==== Provided records ====

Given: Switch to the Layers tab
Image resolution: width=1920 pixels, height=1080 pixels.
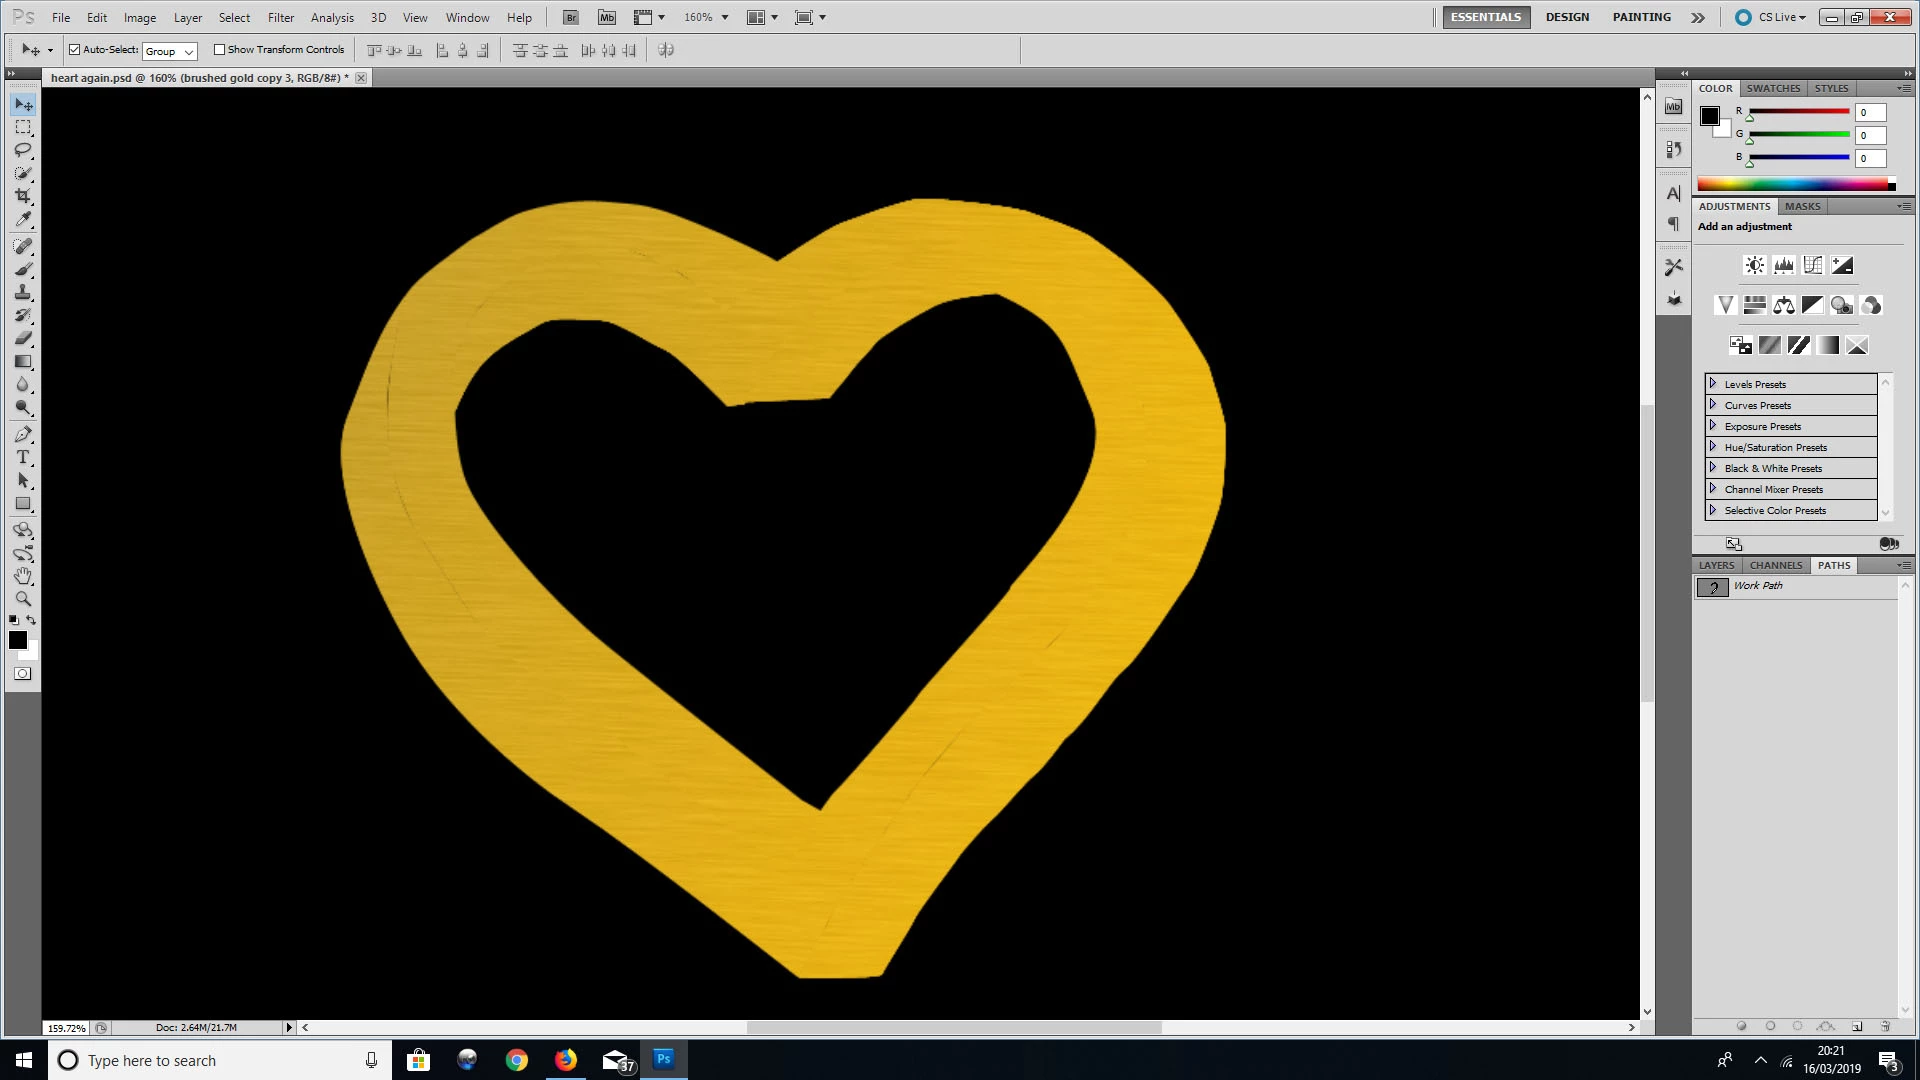Looking at the screenshot, I should pos(1716,565).
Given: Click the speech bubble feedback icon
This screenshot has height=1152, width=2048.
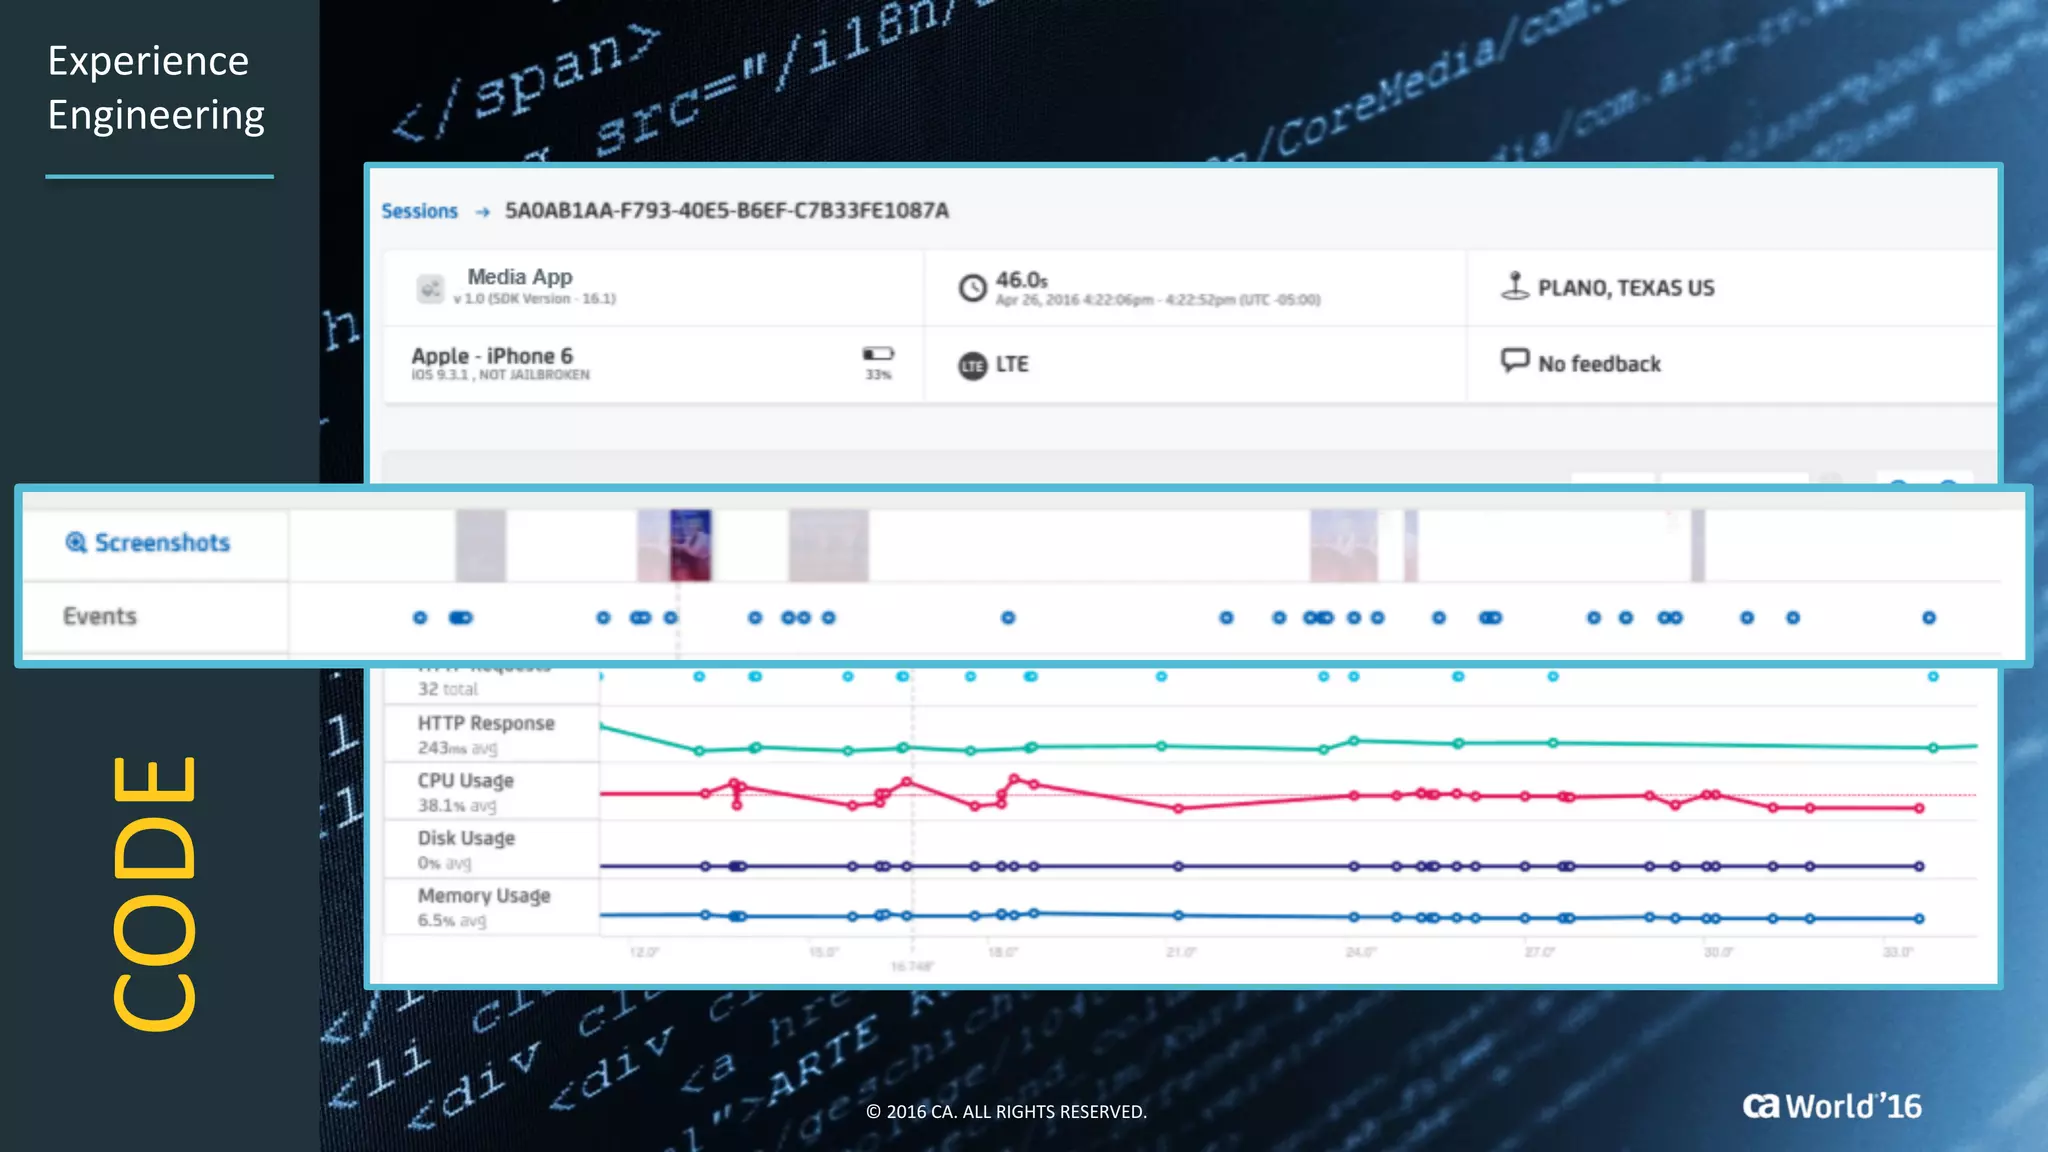Looking at the screenshot, I should point(1515,360).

====

§ Instructions to follow: Among the records above, find the lines that contain "Given" and copy every one.

§ Exercise response:
Given: Switch to the Layers tab
Given: Click the speech bubble feedback icon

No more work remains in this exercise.